------ ENTRIES PROVIDED ------

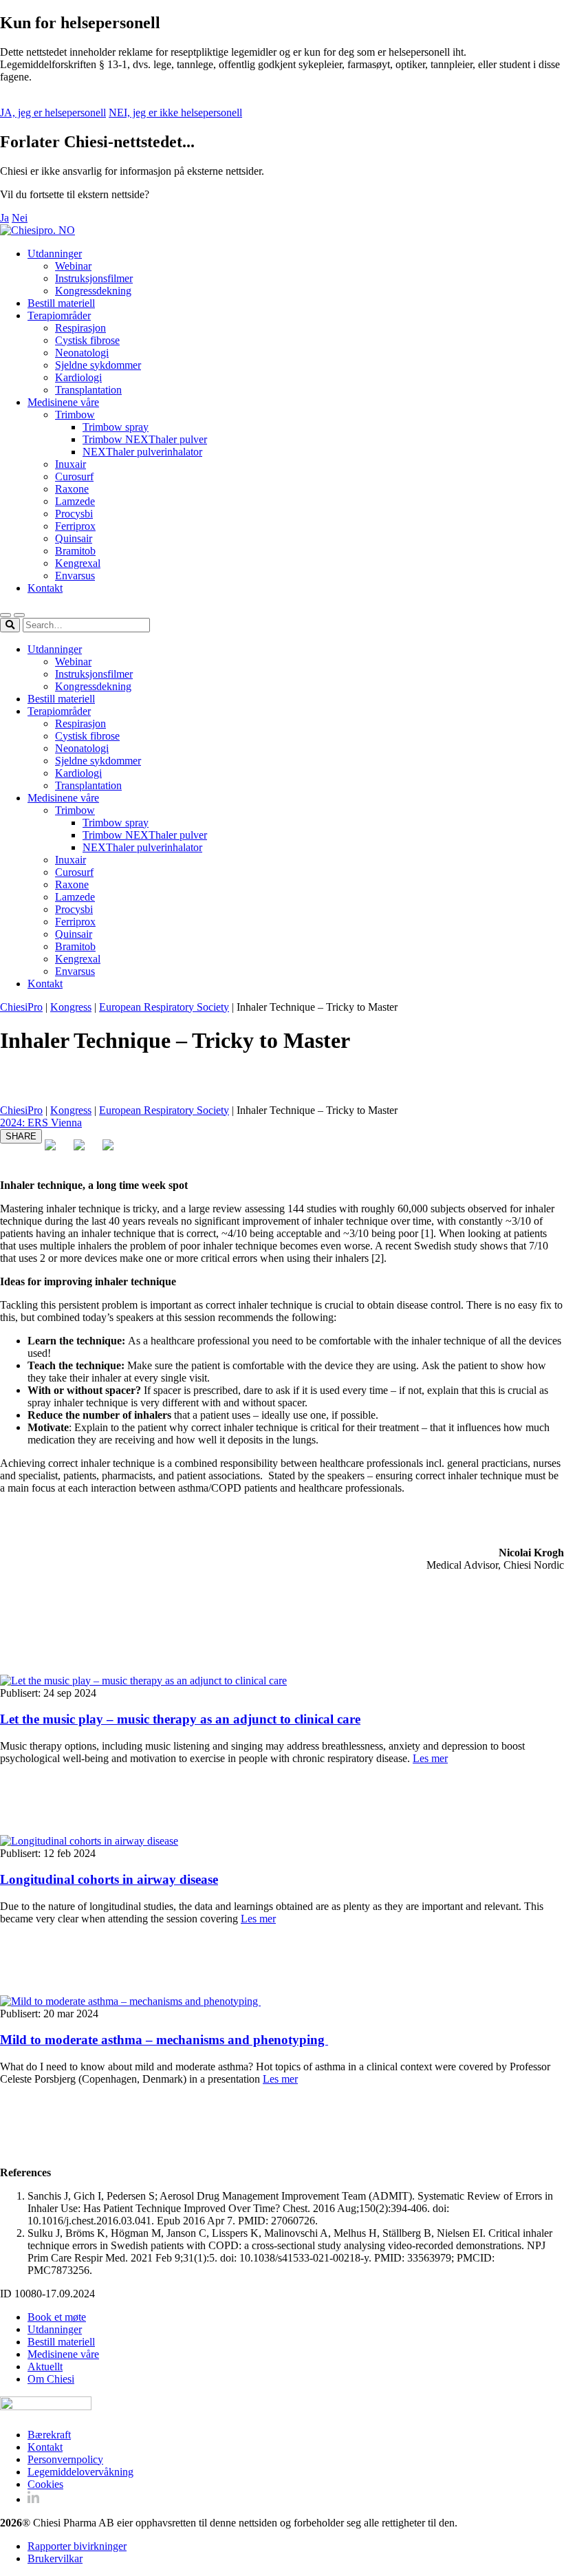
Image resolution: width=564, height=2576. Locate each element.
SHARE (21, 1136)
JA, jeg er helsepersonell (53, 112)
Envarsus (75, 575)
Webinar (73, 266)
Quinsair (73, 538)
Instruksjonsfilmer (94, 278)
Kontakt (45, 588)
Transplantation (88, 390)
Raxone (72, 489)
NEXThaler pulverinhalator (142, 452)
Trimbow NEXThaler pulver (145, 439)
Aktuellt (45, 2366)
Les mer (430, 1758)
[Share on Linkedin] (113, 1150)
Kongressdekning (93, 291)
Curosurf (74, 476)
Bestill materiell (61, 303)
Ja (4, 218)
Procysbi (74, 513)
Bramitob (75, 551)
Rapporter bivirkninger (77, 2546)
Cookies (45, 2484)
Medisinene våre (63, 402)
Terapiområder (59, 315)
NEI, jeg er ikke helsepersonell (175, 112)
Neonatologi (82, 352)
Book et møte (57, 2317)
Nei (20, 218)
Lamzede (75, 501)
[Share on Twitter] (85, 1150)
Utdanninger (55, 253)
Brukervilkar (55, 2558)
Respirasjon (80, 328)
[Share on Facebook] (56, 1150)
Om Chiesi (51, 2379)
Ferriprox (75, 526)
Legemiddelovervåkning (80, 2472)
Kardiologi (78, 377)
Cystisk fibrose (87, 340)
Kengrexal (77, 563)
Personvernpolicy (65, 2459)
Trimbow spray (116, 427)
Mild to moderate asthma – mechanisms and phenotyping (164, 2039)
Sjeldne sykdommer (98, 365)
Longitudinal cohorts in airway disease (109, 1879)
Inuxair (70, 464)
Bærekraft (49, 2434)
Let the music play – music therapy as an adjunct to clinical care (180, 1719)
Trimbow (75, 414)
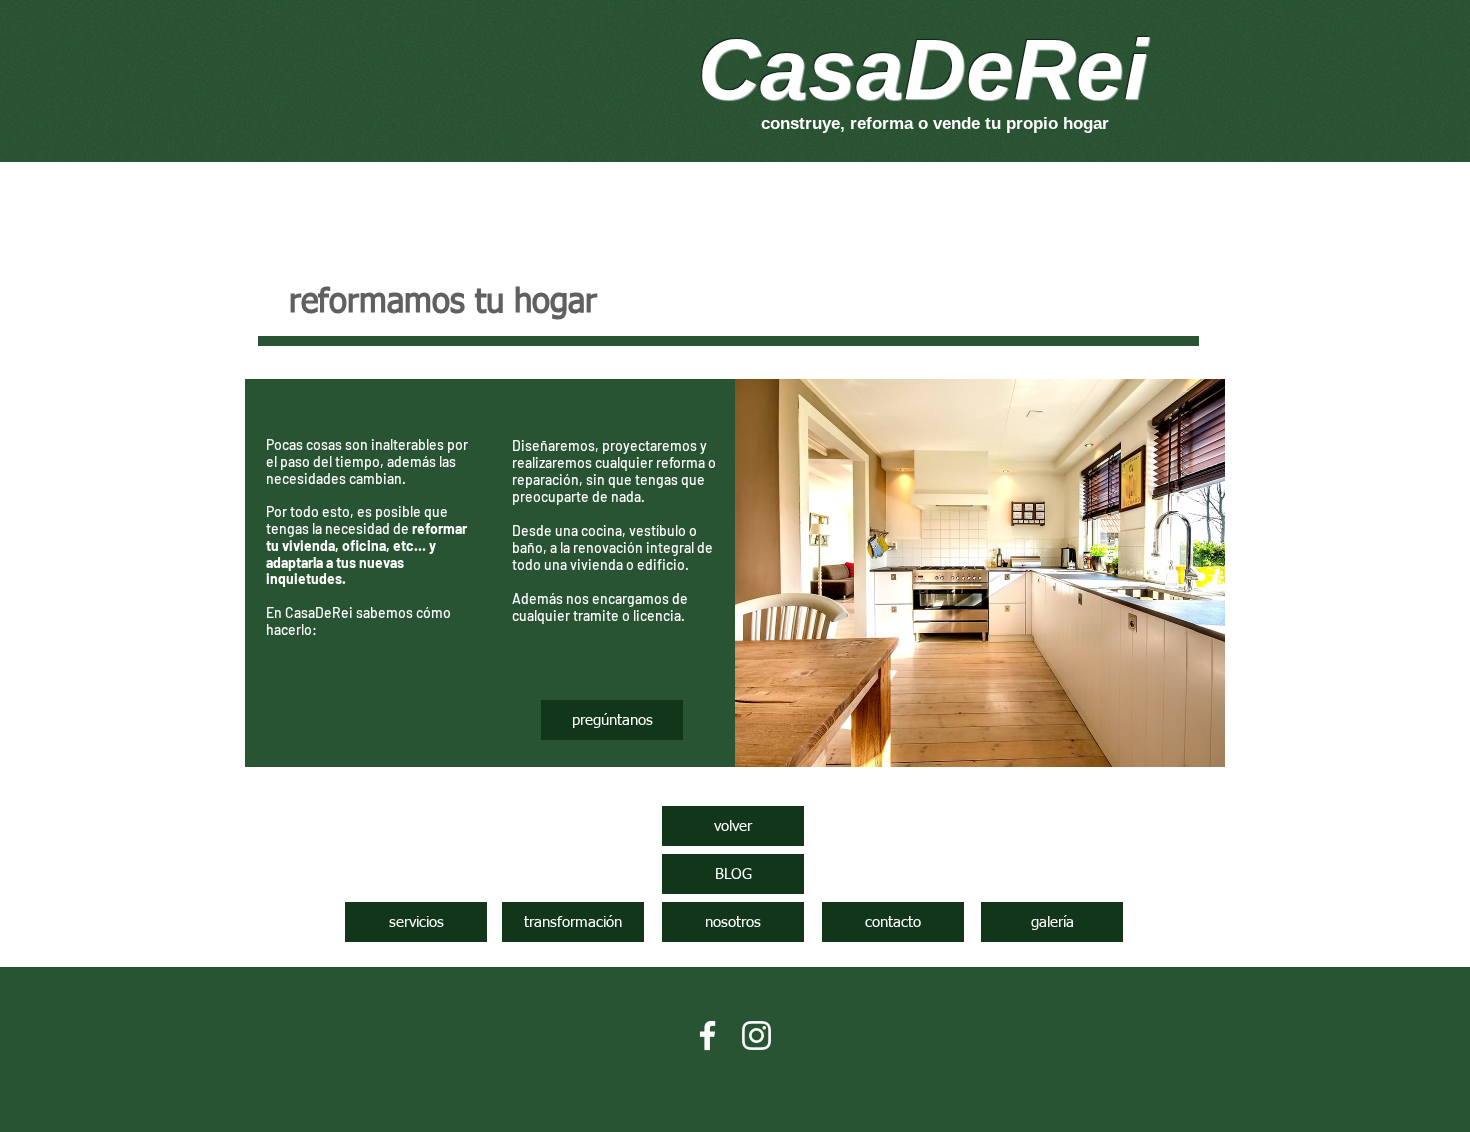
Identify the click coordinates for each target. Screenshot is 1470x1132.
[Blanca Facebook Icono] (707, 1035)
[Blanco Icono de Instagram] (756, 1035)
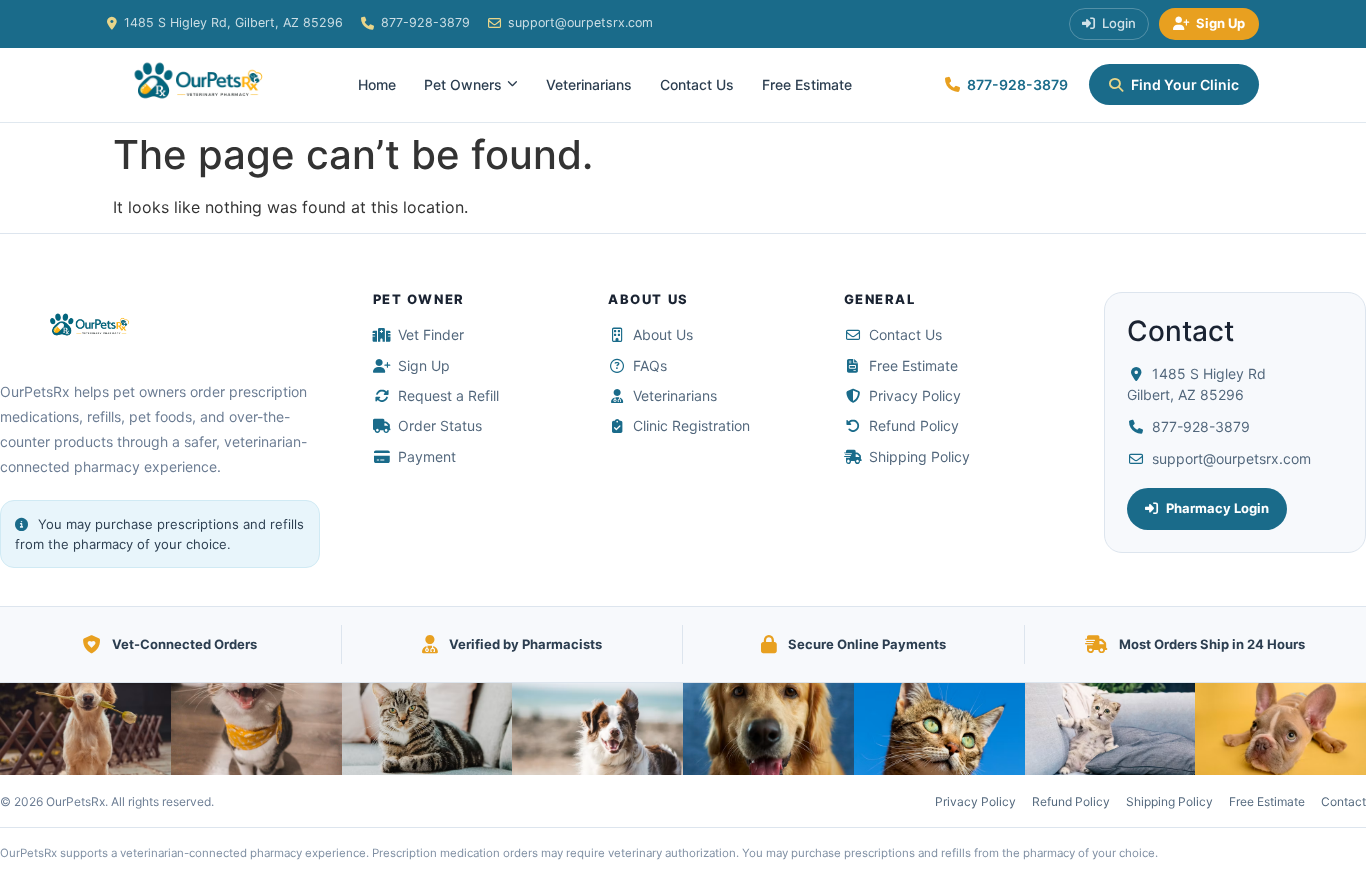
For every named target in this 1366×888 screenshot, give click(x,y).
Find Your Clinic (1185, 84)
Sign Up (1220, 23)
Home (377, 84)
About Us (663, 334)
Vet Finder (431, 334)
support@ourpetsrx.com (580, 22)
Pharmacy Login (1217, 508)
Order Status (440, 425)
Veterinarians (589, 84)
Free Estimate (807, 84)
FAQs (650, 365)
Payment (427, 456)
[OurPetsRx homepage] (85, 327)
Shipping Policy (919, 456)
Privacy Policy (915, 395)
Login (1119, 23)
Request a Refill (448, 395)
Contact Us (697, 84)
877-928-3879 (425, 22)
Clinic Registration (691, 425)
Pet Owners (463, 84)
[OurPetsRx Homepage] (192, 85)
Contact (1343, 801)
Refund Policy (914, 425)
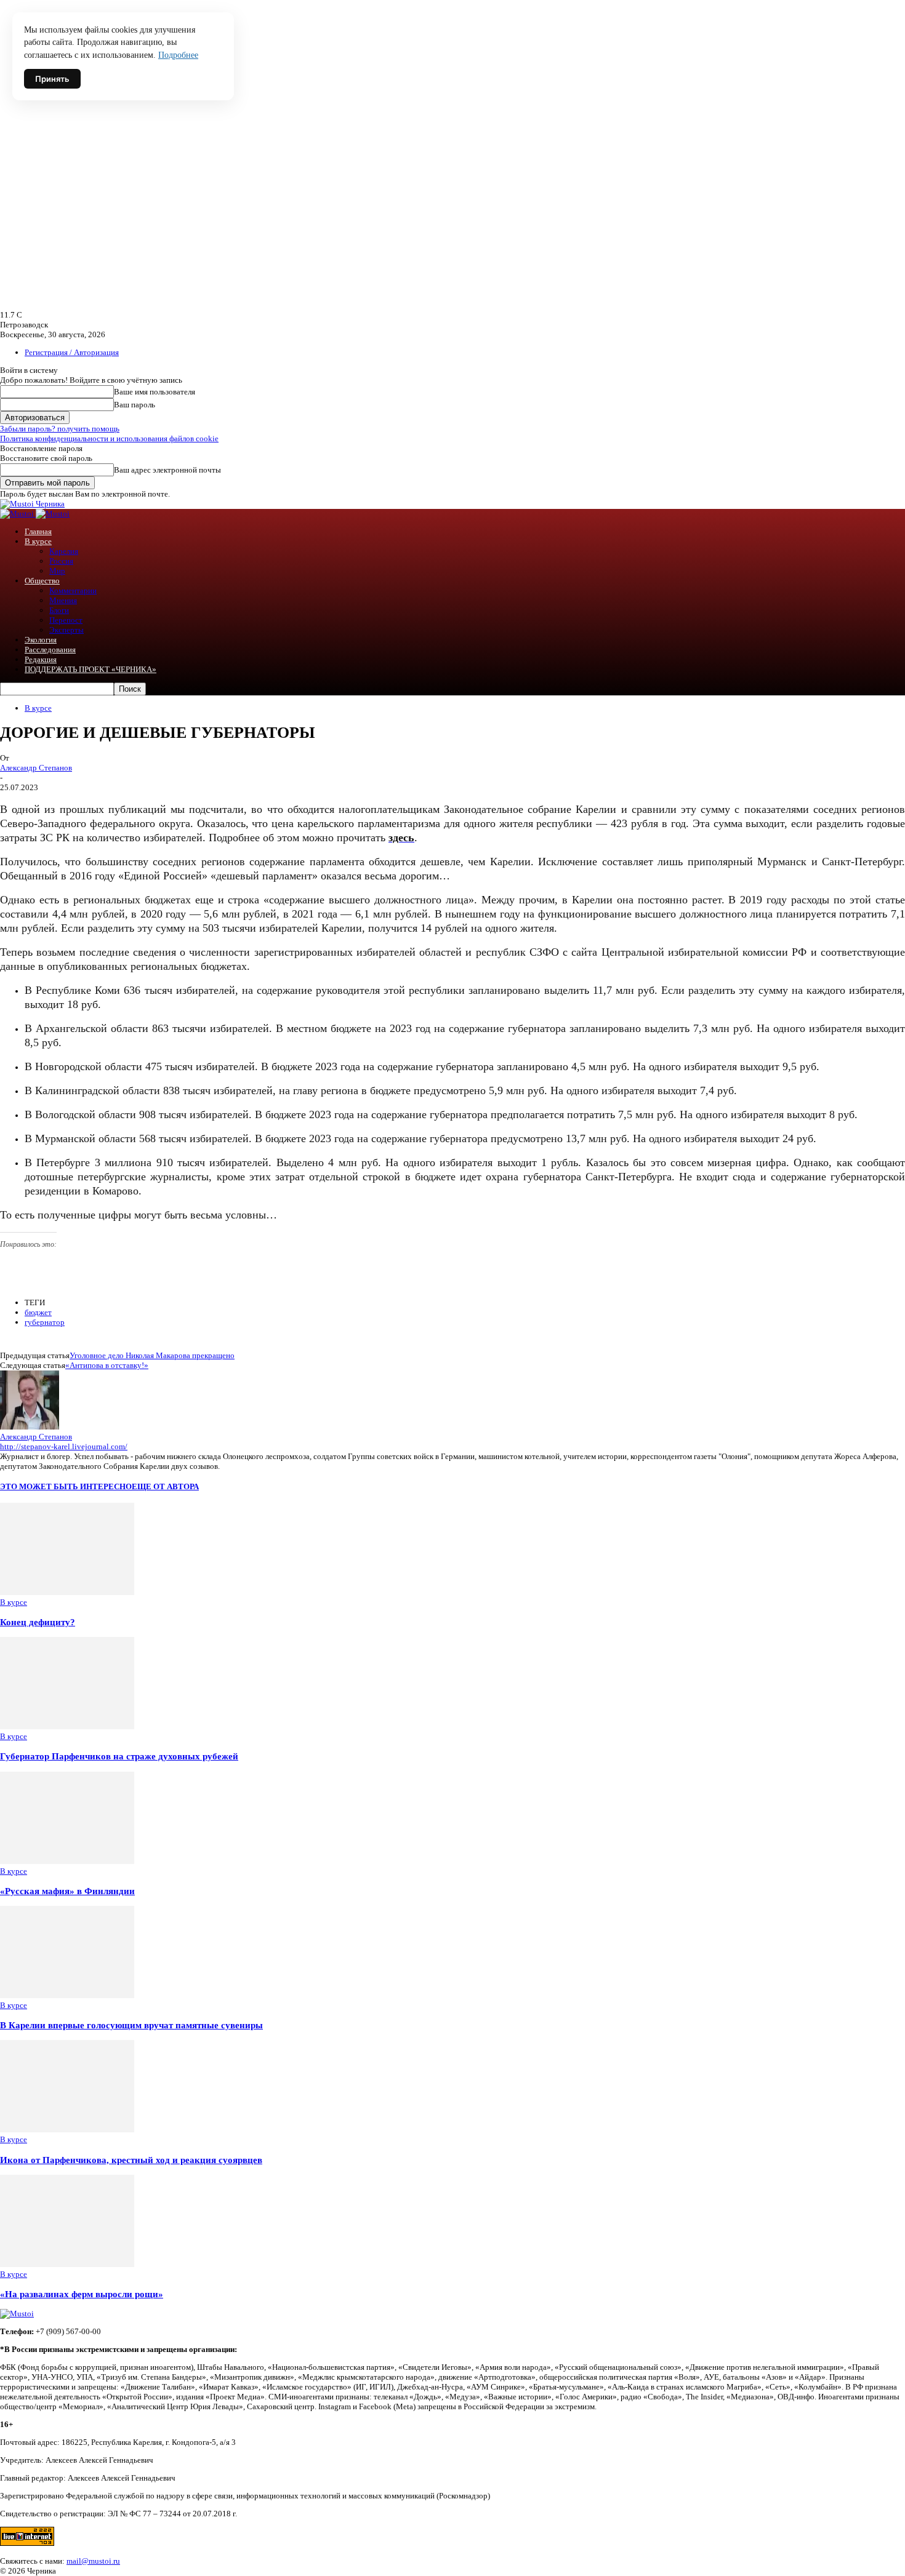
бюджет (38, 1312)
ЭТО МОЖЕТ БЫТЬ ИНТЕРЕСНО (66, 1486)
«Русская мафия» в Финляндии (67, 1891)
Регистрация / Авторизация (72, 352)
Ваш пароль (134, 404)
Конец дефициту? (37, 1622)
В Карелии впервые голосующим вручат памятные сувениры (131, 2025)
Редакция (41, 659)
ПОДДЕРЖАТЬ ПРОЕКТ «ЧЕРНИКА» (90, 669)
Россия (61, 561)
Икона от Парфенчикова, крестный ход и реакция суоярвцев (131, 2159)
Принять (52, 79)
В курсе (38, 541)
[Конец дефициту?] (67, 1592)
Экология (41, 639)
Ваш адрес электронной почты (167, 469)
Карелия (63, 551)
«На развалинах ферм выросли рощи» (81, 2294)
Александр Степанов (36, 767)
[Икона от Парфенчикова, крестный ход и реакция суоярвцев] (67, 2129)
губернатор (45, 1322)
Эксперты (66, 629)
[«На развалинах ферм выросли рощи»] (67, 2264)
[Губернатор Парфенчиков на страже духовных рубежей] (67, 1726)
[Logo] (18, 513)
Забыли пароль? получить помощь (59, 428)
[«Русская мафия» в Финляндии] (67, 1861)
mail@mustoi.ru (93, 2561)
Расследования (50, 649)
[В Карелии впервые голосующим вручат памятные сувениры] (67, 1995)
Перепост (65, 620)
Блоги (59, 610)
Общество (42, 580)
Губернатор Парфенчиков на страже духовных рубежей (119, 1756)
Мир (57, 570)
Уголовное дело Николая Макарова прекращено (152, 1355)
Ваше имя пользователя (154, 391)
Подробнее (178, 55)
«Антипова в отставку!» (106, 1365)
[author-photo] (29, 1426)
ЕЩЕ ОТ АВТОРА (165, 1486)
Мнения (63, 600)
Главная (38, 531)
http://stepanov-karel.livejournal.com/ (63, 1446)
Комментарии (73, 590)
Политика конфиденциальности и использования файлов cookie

------

• [WORK INSTRUCTIONS] Your answer is to contain exactly the lines from the one holding "ЕЩЕ ОТ АВТОРА (165, 1486)" to the end of the entries, with no other line.

• [PROBLEM SOLUTION]
ЕЩЕ ОТ АВТОРА (165, 1486)
Мнения (63, 600)
Главная (38, 531)
http://stepanov-karel.livejournal.com/ (63, 1446)
Комментарии (73, 590)
Политика конфиденциальности и использования файлов cookie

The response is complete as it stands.